Wieder kroch er auf den Ellenbogen ein Stück weiter, tiefer in den Schacht hinein. Von Zeit zu Zeit mußte er anhalten, um die kleine Taschenlampe einzuschalten, deren gebündelter Strahl die milchigen Wände zeigte, die sich vor ihm im Nichts verengten. In einem seiner Ärmel trug er eine hastig hingekritzelte Skizze des Schachtsystems.

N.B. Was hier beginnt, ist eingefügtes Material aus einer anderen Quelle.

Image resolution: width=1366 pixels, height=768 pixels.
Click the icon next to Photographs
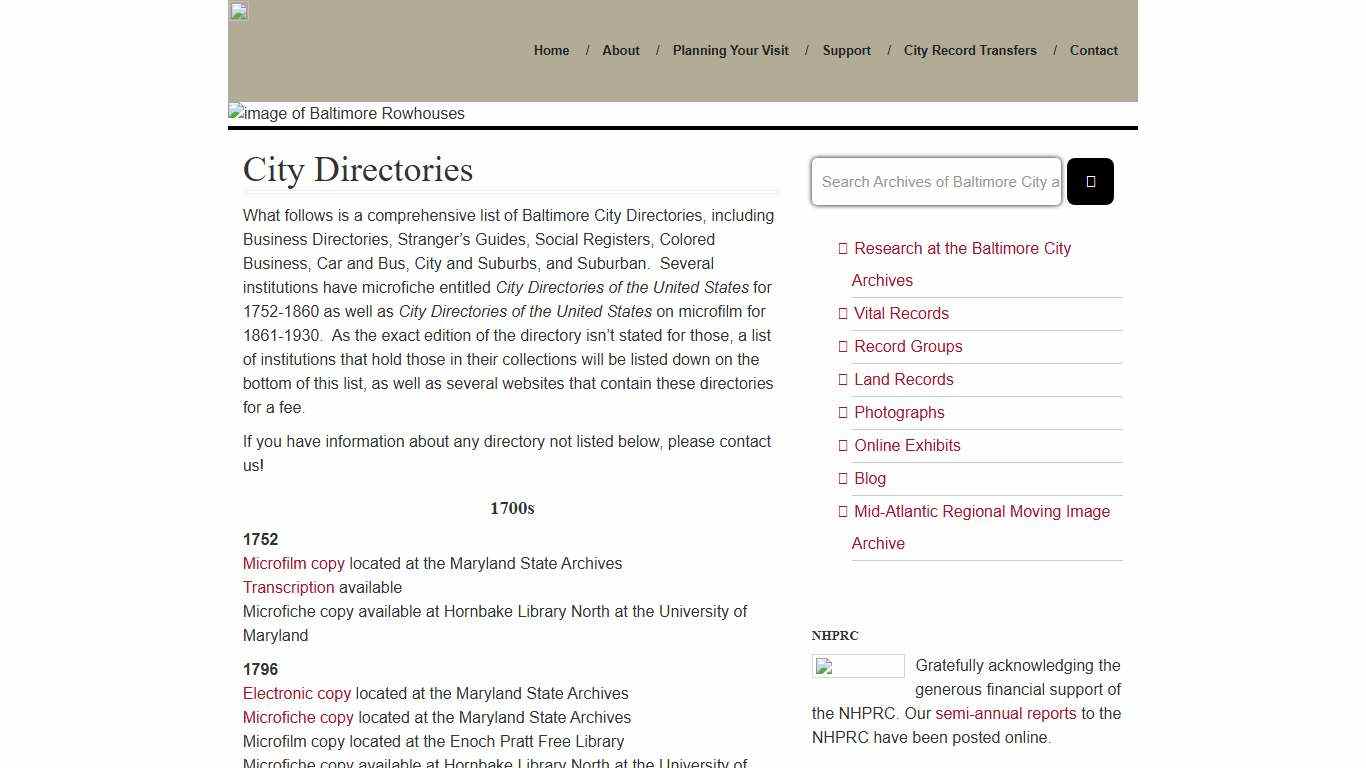[x=842, y=412]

Morriss hatte ihm die Hand geschüttelt, ehe Bigman halb kletternd, halb grinsend in die Öffnung auf einer Seite der Pumpenstation gestiegen war. Die Schaufelblätter des riesigen Ventilators hatte man angehalten, der Luftzug war versiegt.
»Ich hoffe, daß ihn das nicht aktiv werden läßt«, hatte Morriss gemurmelt, und dann hatten sie sich die Hand gegeben.
Bigman hatte gegrinst, was hätte er auch sonst tun sollen, und dann war er in die Dunkelheit gekrochen, während die anderen weggegangen waren. Niemand hatte es für nötig befunden, das Offensichtliche zu erwähnen. Bigman würde sich auf der falschen Seite der Transitschranke befinden, der Seite, von der sich die anderen nun zurückzogen. Falls der Hebel an der Kuppelschleuse zu irgend einem Zeitpunkt betätigt würde, zermalmte das eindringende Wasser die Schachtanlage und das Mauerwerk, durch das die Röhren verliefen, als handele es sich dabei um eine Konstruktion aus Pappe.